The year in museums: the building boom and the expanding canon


In an exclusive report in the April issue, The Art Newspaper reported that in the US alone close to $5bn had been spent on museum expansions between 2007 and 2014. Worldwide, we calculated an $8.9bn outlay by 75 museums in that period, which coincided with a devastating and prolonged global recession. 

That boom goes on: 2016 saw numerous landmark buildings open or re-open their doors. In the US, the San Francisco Museum of Modern Art (SFMoMA) opened its rippling, gleaming white $305m extension, designed by the Norwegian firm Snøhetta, after a three-year closure.
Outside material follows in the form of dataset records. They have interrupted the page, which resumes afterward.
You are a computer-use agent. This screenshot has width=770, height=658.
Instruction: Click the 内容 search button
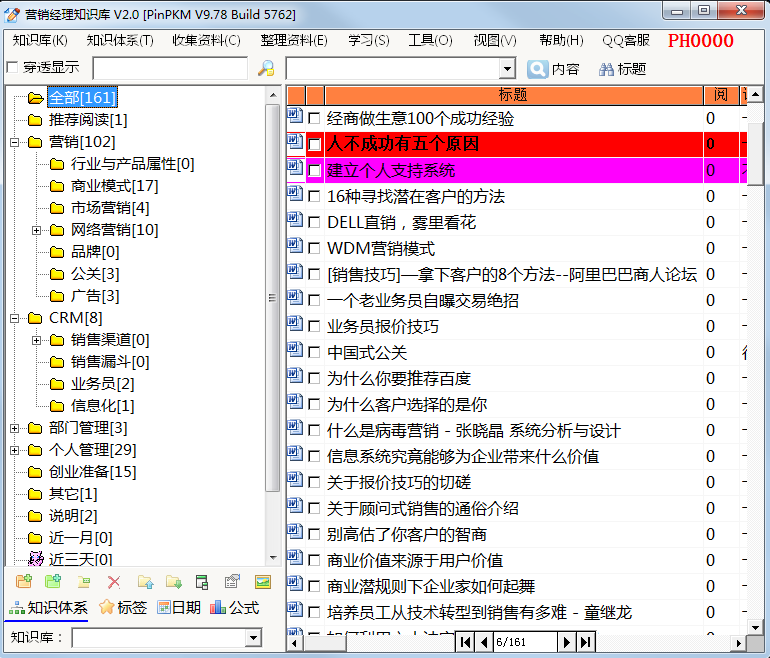553,69
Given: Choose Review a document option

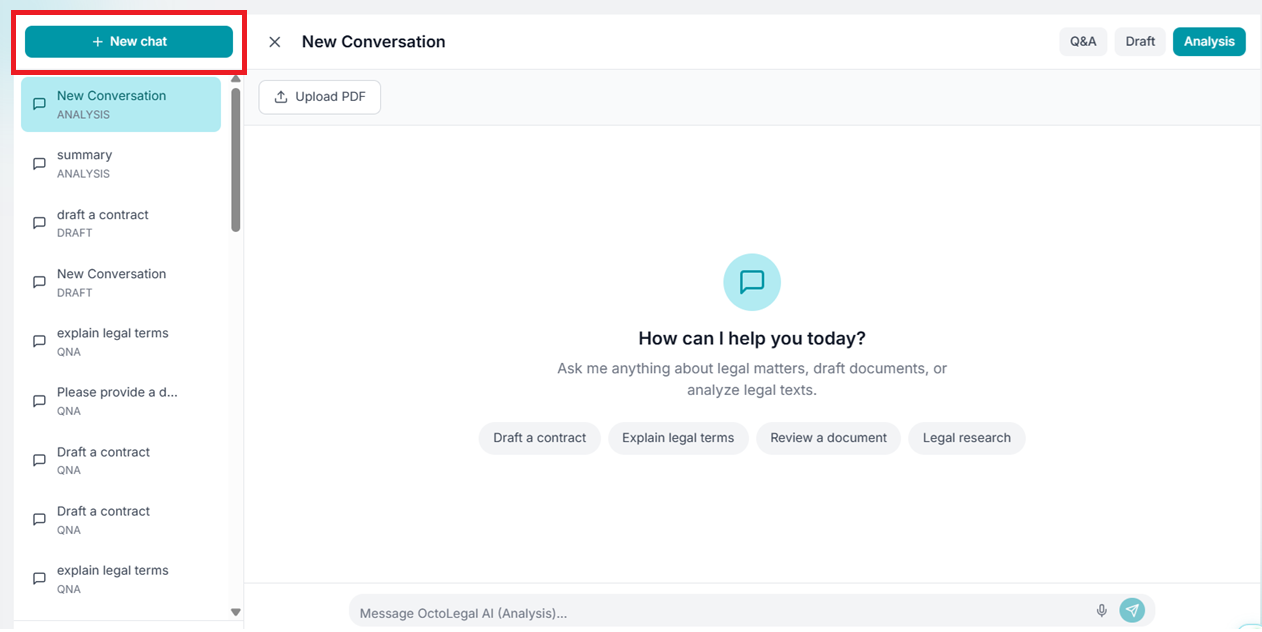Looking at the screenshot, I should click(x=828, y=438).
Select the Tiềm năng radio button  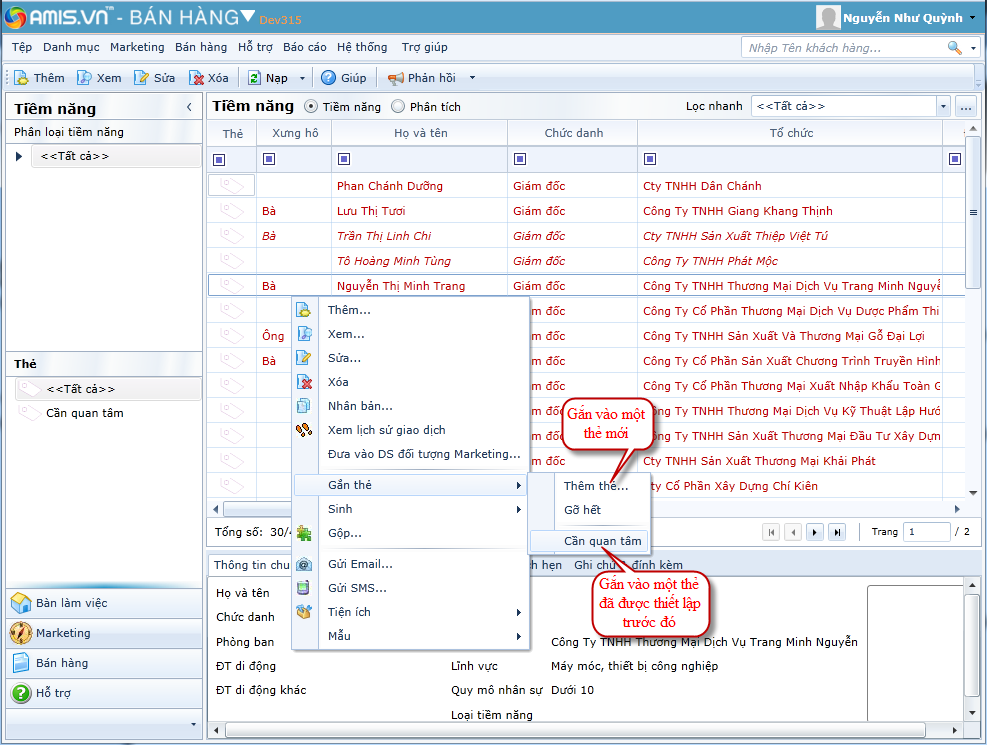click(x=310, y=107)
It is now the largest museum of Modern art in the US, with 170,000 square feet of exhibition space. 

Meanwhile, the David Adjaye-designed National Museum of African American History and Culture, part of the Smithsonian Institution, opened next door to the Washington Monument, in September, at a cost of $540m. Arguably one of the best loved museums of the year, architecturally at least, was Marcel Breuer’s 1966 Whitney Museum building, now lovingly restored and occupied by the Metropolitan Museum of Art as the Met Breuer. As many observers noted, Breuer’s inverted ziggurat in concrete and granite was being cared for by its new tenants as if it were itself a work of art. 
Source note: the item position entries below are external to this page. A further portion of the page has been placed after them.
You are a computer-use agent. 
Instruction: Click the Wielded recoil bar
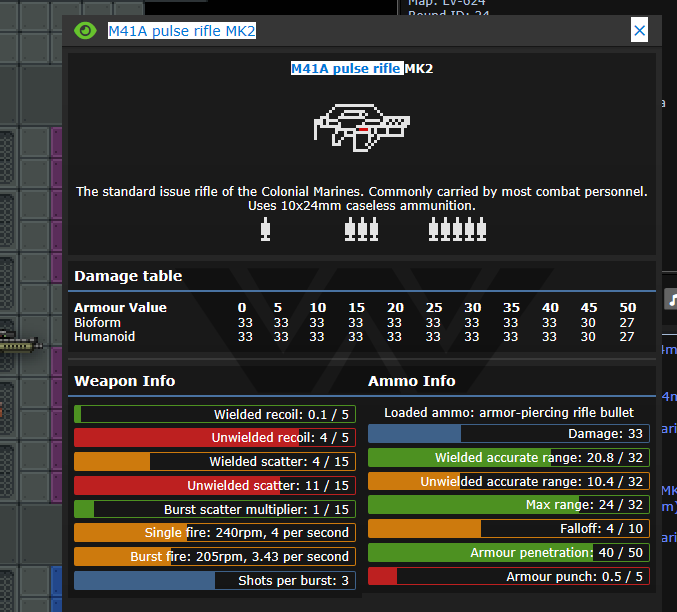pos(214,414)
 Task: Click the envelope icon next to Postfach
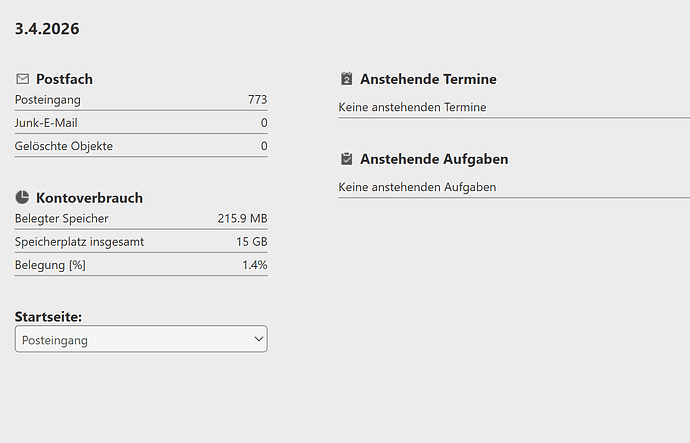[23, 78]
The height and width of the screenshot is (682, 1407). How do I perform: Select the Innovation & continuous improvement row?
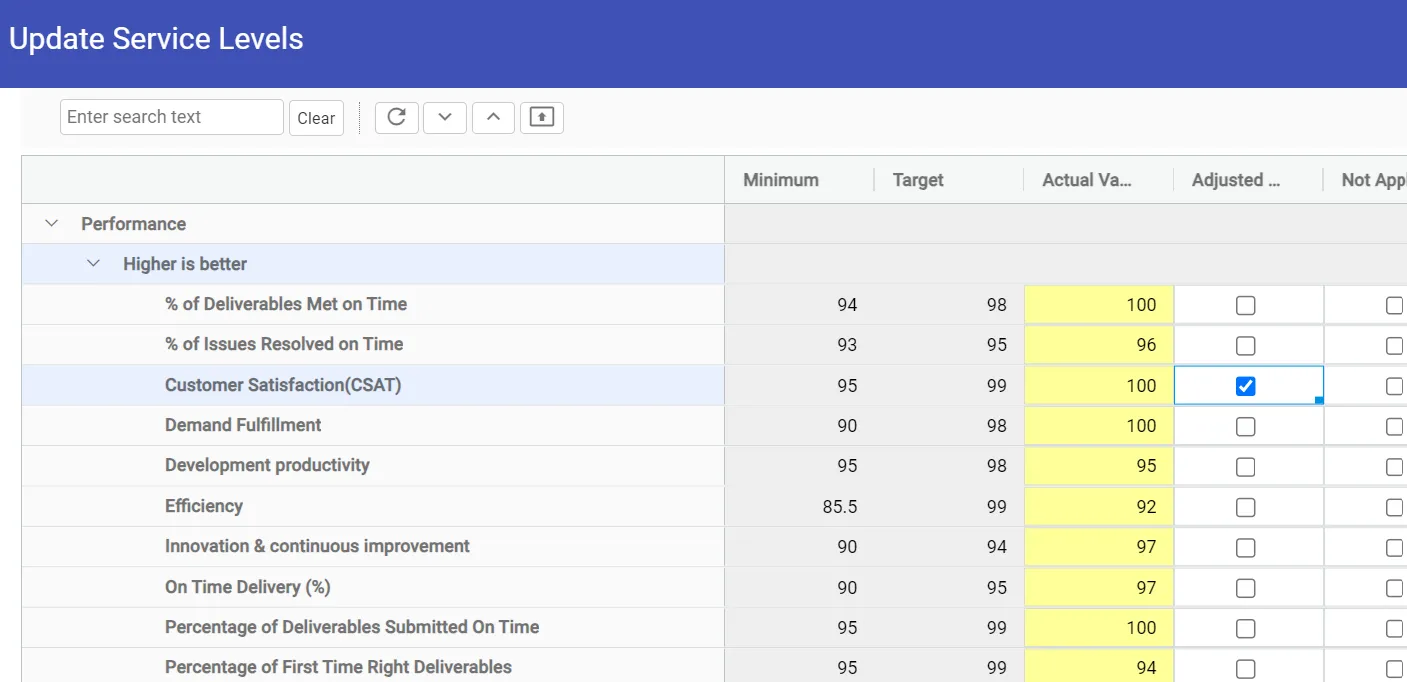click(x=317, y=547)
While some commentators have wondered whether “donor fatigue” might halt the museum building boom, major expansions under way at the Museum of Modern Art (MoMA) in New York and the Los Angeles County Museum of Art suggest that the major museums at least seem likely to propel it into the 2020s.

In Europe, the key building opening was undoubtedly London’s Tate Modern Switch House, an 11-storey extension clad outside in brick and dominated by raw concrete within. Critics were universal in their praise for Herzog & de Meuron’s £260m creation. But they were more equivocal over the displays within, reflecting the expansion of the Tate’s collection into geographical areas such as Latin America and Africa, which were until recently largely neglected by museums of Modern art. 
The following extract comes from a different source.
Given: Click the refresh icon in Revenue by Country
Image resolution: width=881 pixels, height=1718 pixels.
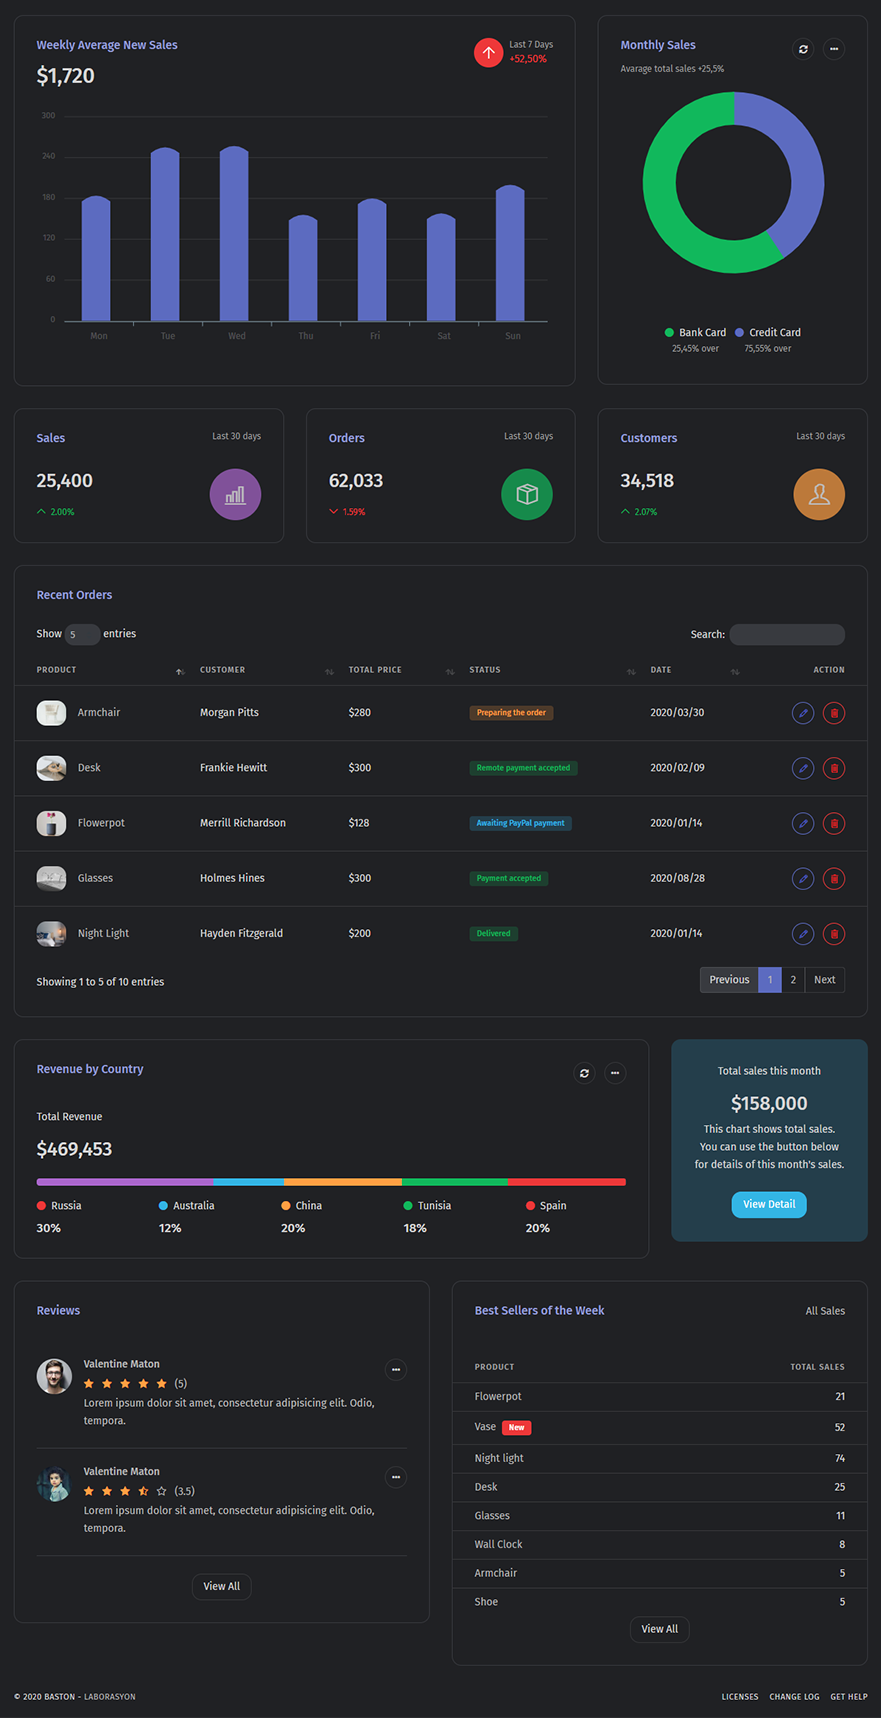Looking at the screenshot, I should [x=584, y=1073].
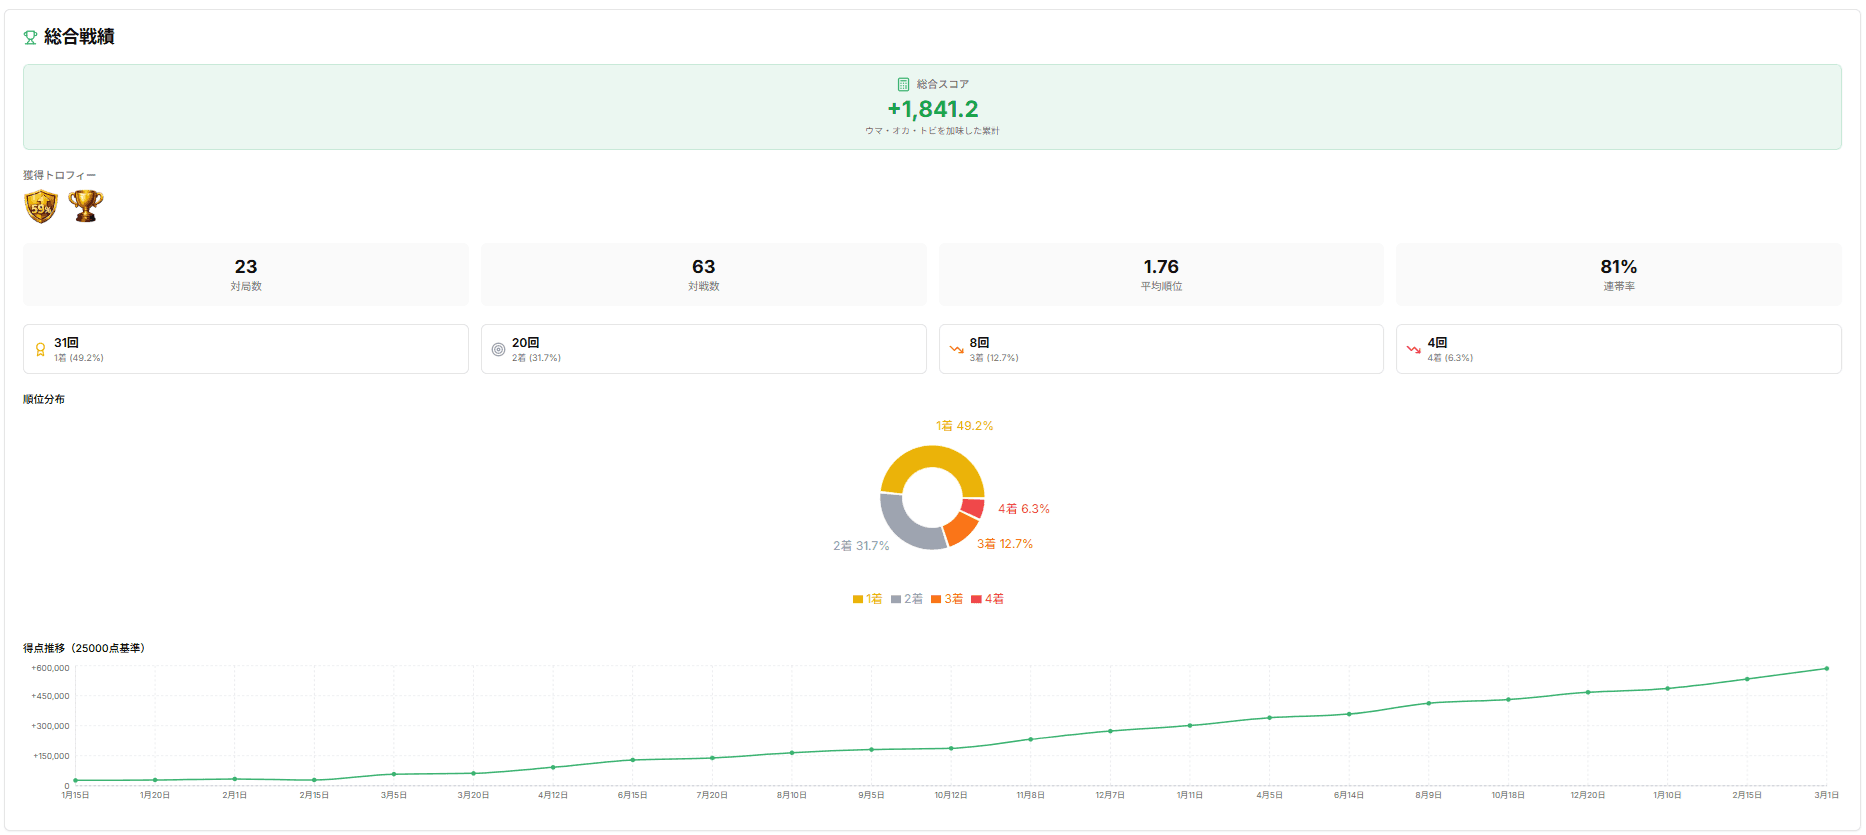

The Tate is the global standard bearer for a process of rewriting the canon of art history that in 2016 feels more palpable than ever. In appointing Frances Morris, who was previously director of its collection of international art, as the director of Tate Modern, the museum is indicating that buying and showing art, not constructing buildings, will be its focus from now on. 

MoMA also sought to reinforce its aims to look beyond Europe and North America in telling the story of Modernism. “It is no longer acceptable not to cast your net wide and include the various ways in which Modernisms have flourished,” the museum’s director, Glenn Lowry, told The Art Newspaper in our November issue (for more on the expanding canons of Modernism, see Museums, p16).

Meanwhile, the rise of private museums goes on. Both the Broad in Los Angeles and the Fondation Louis Vuitton in Paris have proved as popular as many major public museums. The Broad announced in September that it had had 820,000 visitors in its first year and the Vuitton foundation, which attracted 1.2 million visitors in its inaugural year, is pulling huge crowds for its Shchukin Collection show. 

But, as we revealed in June, the field of private museums is under scrutiny in the US, especially ones that are less public than the Broad. The Senate Finance Committee in the US sent a letter to 11 museums set up by collectors asking about their opening arrangements—some require advance reservations or open for just 20 hours a week—in response to concerns that they are exploiting generous tax breaks. 

The Guerrilla Girls, the artists and activists who have long held up a mirror to the museum world’s inequalities, told us in October that the rise of the private museum is “a little creepy… What kind of a story can be told by art that costs the most, and art that’s chosen by a handful of very homogeneous people? The history of art and the record of our culture should be much richer than that.”